Minitab Blog Editor 03 November, 2011

We monitored activityThe diligence required to obtain and validate good data became apparent to me very early at the biomechanics lab. Imagine a young guy who's eager not to mess up. There is this nagging fear that a lot of mistakes in research happen when you miss something or do something incorrectly at the outset, and it bites you in the derriere later. You fear that during data analysis you'll uncover a problem you can’t fix. I didn’t want that to happen on my watch.

I quickly learned that this fear was a well-founded one!

As part of a bone density study, we planned to measure each subject’s activity. Our subjects were going to wear activity monitors for 12 hours, on randomly scheduled days, multiple times per year.
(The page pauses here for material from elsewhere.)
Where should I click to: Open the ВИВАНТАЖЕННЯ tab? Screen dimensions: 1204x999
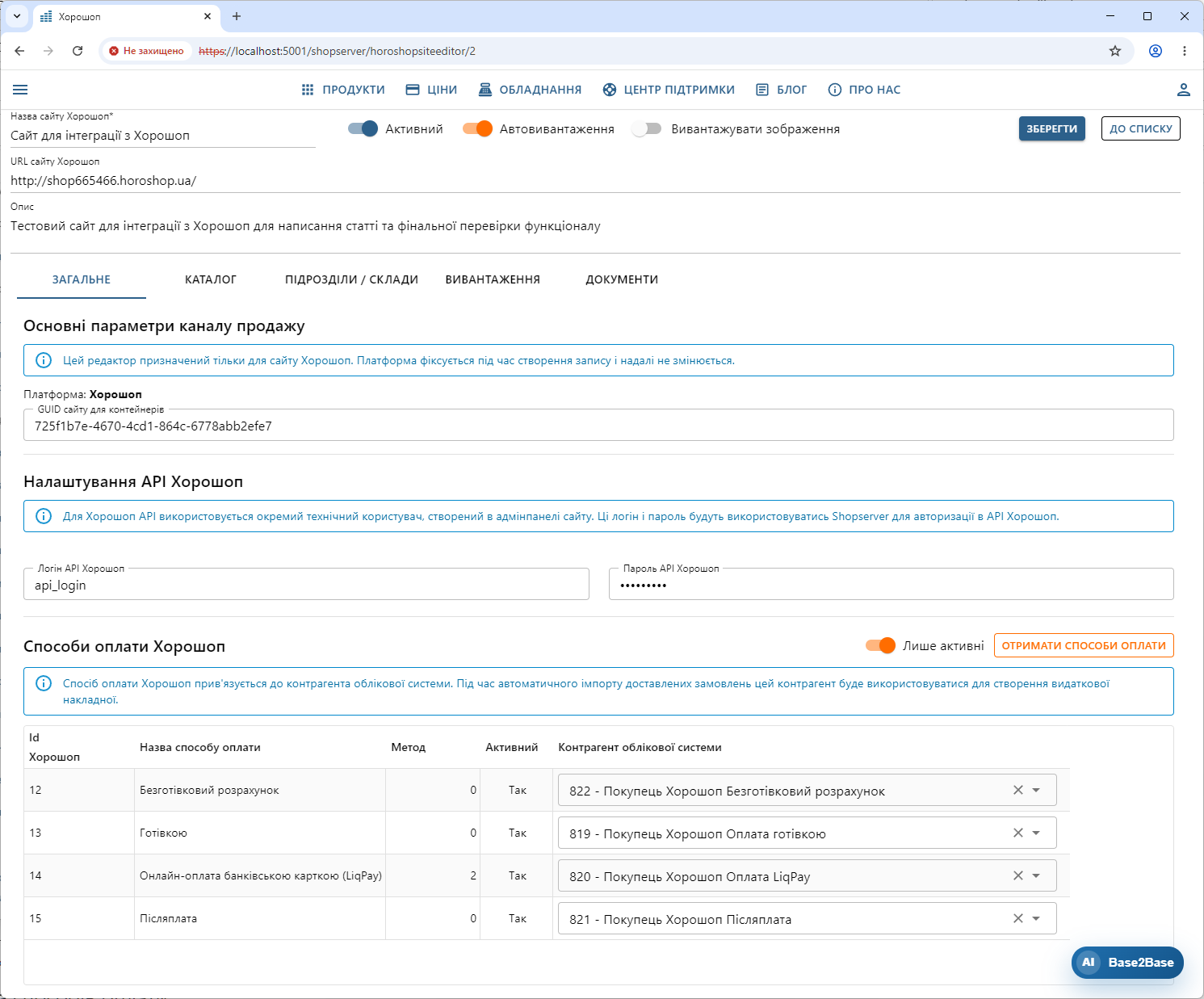[493, 279]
These activity monitors use accelerometers to measure movement, and they are sophisticated enough to be able to distinguish natural, human movements from artificial types of movement, such as riding in a car. They also are very durable and easy to use -- the researcher doesn’t adjust anything.  And they have been well validated in the scientific literature using very sophisticated analyses.

In short, no one expected any problems with these trusted devices. I thought this would be a nice, simple place to start verifying measurements before the study to avoid problems later. It was a good place to start, but not as simple as expected!
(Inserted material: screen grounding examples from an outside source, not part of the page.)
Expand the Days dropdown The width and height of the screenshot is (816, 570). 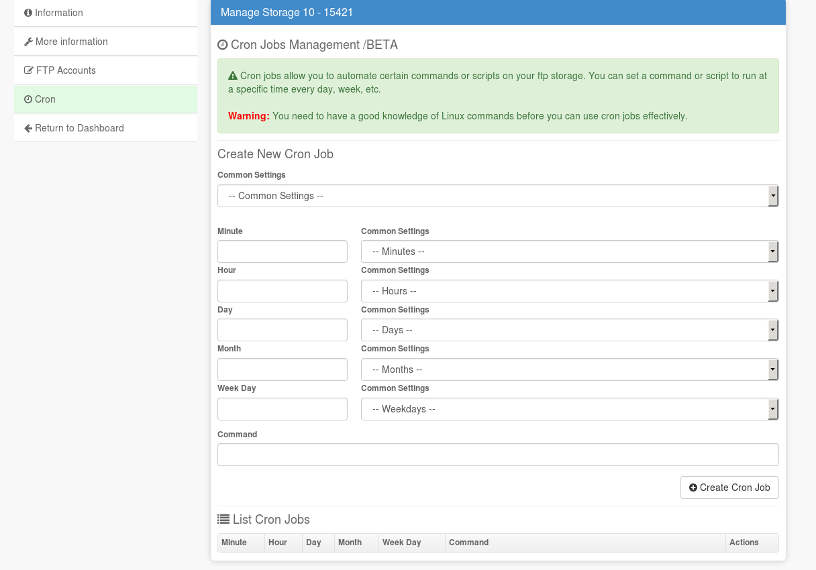click(x=569, y=330)
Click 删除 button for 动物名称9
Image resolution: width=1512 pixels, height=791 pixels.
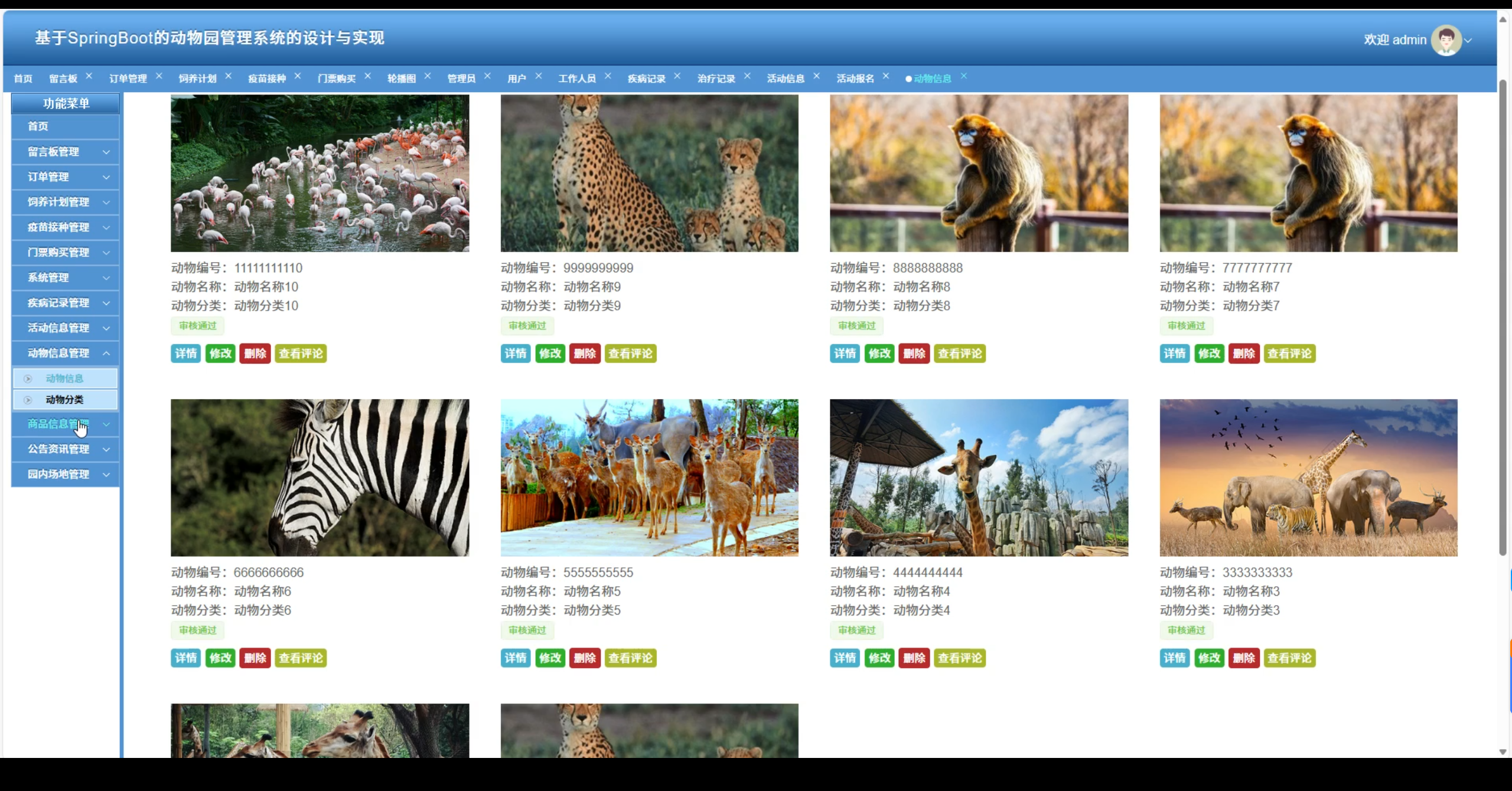[x=585, y=354]
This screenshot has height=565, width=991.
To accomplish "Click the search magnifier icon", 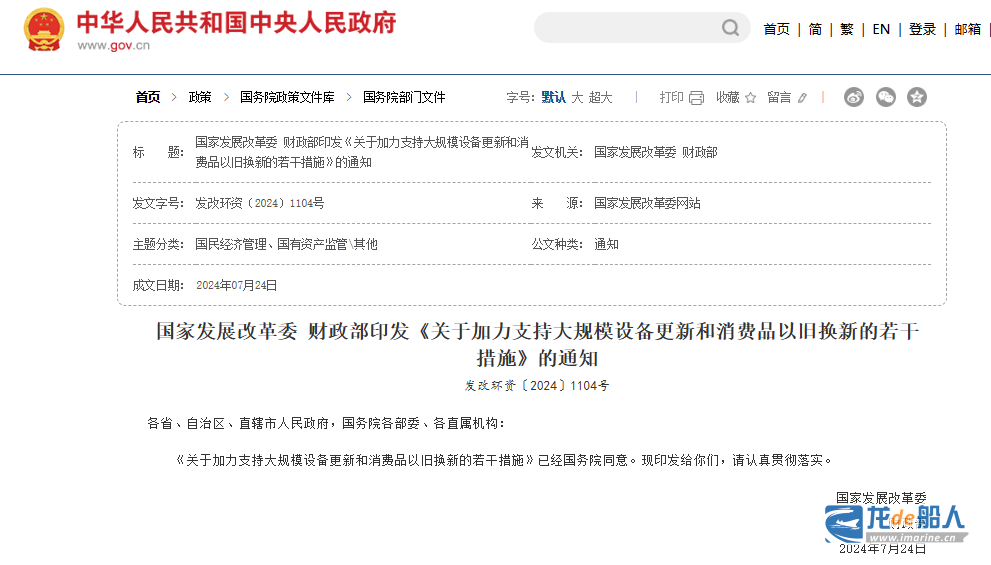I will (731, 28).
The data from the activity monitors don’t translate to an exact picture of the activities that the subject performs. However, you can see the scores rise and fall with activity levels, and compare scores to see where each subject’s activity level falls within your sample of activity scores. To make sure that our activity monitors were working correctly, I had pilot subjects wear the devices for a quick measurement system analysis. Sure enough, greater activity produced higher readings, just as expected. So far, so good. I thought I’d move on to creating a standard procedure.
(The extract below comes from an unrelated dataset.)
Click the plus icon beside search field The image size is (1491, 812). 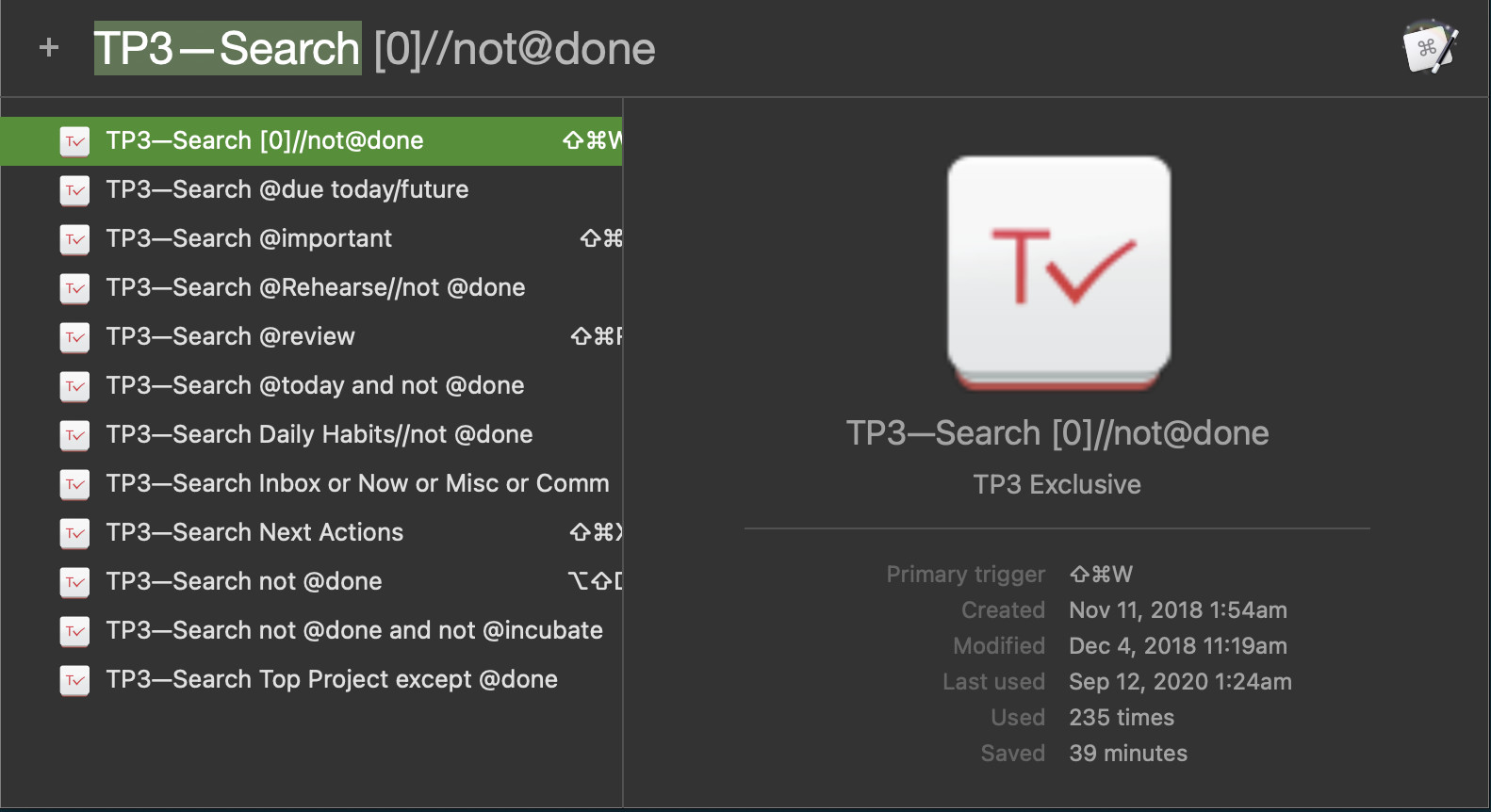[49, 47]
To collect good data, you need standard procedures for setting up and using measurement equipment. So, I wanted to establish these standards for the activity monitors. The devices are worn on a belt around the subject’s waist. A good standard would be to standardize the position of the devices on each subject’s waist -- readings shouldn't be higher or lower between subjects because of inconsistent positioning.
There was no literature on the differences in positioning, so I did a pilot study of my own. This time I had the subjects wear multiple devices all around their waist. I wanted to quantify the potential risk involved by seeing how much the readings would vary by position on each subject.
As the data came in, it first appeared that positioning was very important. The high and low readings were often different by 15%. This was more than I expected, but there was no research to compare it to at the time. However, with more data came more insight. The positional pattern of high and low varied from subject to subject. Finally, it became obvious that while the pattern was inconsistent between subjects, it was consistent between devices.

In other words, several of our monitors tended to read too low, by varying degrees.

I contacted the manufacturer and sent the devices back so they could check them out. It turned out the manufacturer had recently switched suppliers for a component and it was causing problems. (Apparently that company was not using Minitab Statistical Software for quality management!)

When I re-tested the repaired monitors, the differences between positions on a subject were all less than a couple of percent, which meant there was no practical difference between positions. So, it appeared that all of our monitors were now working correctly and that position wasn’t a big issue. I established a standard procedure using standard belts that fit the monitors perfectly and were infinitely adjustable to each subject’s waist. I did this to prevent the monitors from flopping around due to a loose fit.

This experience was both unsettling and positive. It was unsettling because it confirmed my fears: something you miss definitely can come back and bite you later -- even if you're dealing with a very simple situation. Further, some data problems are subtle and they don’t show up until you check the data several different ways. It was also a positive experience because it kept me on my toes and ready for bigger challenges that were to come!